One of the biggest middle-class success stories in modern times is a testament to the Trump tax, regulatory and energy policies, writes economist Stephen Moore.
(The) latest income numbers also squarely contradict the claims by Democratic presidential candidates:
- Vice President Joe Biden and Sens. Elizabeth Warren and Bernie Sanders, claim that all the gains from the Trump economy have gone to the rich and large corporations.
- Warren claimed earlier this year that workers had to work “two or three or four jobs” just to keep their incomes from falling.
In The Atlantic, staff writer Derek Thompson plays a game he calls “wish-casting.”
- Imagine a world where wage growth was truly stagnant only for workers in high-wage industries, such as medicine and consulting.
- Imagine a labor market where earnings growth for low-wage workers, such as those who work in retail and restaurants, had doubled in the past five years.
- Imagine an economy where wages for the poorest Americans were rising twice as fast as hourly earnings for high-wage earners.
Using data from the Bureau of Labor Statistics, Goldman Sachs found growth for the bottom half of earners was at its highest rate of the cycle, reports Mr. Thompson.
And even among that bottom half, the biggest gains are going to workers earning the least.
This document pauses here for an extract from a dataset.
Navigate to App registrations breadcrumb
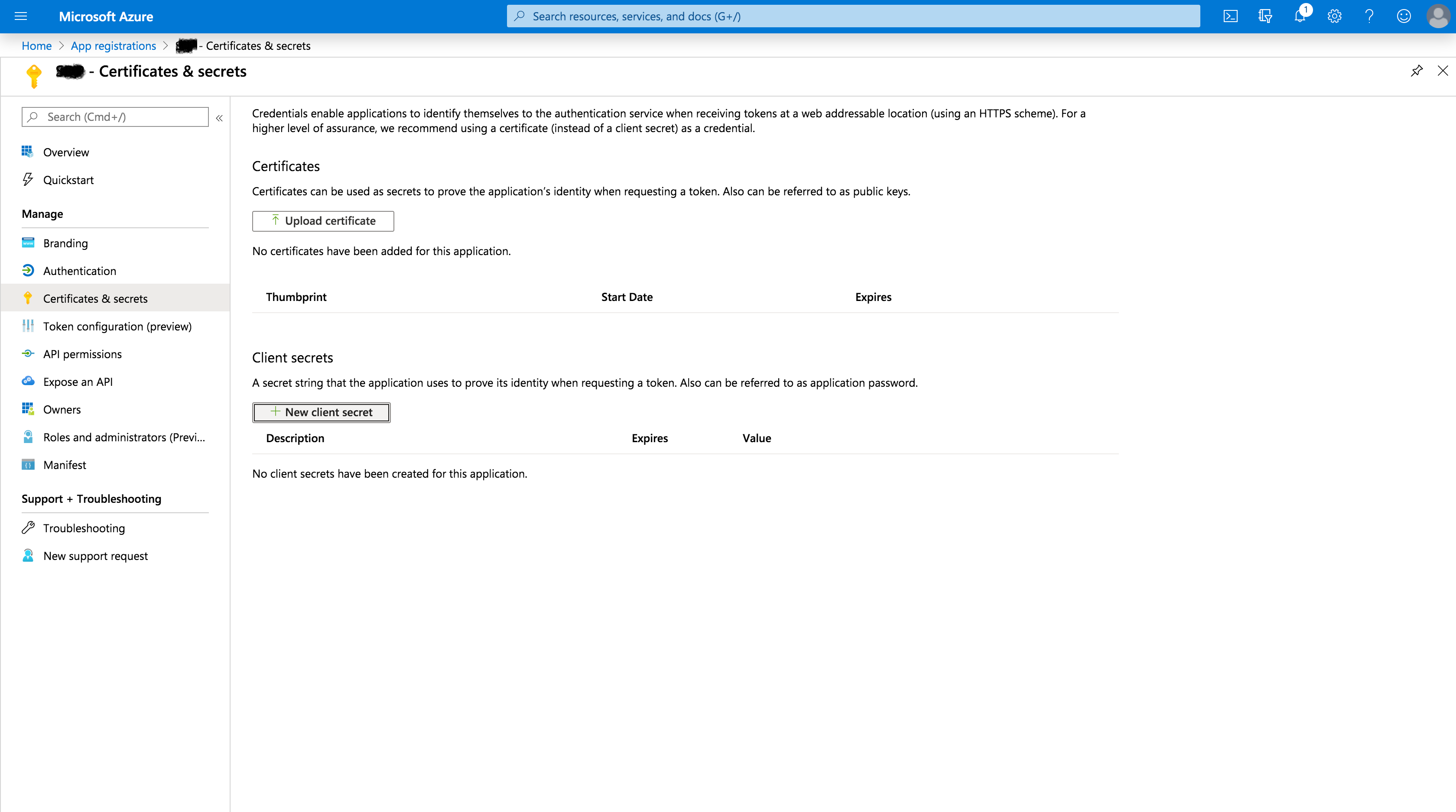113,46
A New York Times analysis of data from the Federal Reserve Bank of Atlanta found that wage growth among the lowest 25 percent of earners had exceeded the growth in every other quartile.
Democrats don’t want to talk about low-income wage growth, because it feels too close to saying, “Good things can happen while Trump is president”; and Republicans don’t want to talk about the reason behind it, because it’s dangerously close to saying, “Our singular fixation with corporate-tax rates is foolish and Keynes was right.”
Middle-Class Incomes Surge Under Trump Policies
The latest Census Bureau Current Population Survey data now show that middle-class incomes, after adjusting for inflation, have surged by $5,003 since Donald Trump became president in January 2017, continues Stephen Moore.
Median household income has now reached $65,976 – an all-time high and up more than 8 percent in 2019 dollars under the Trump presidency.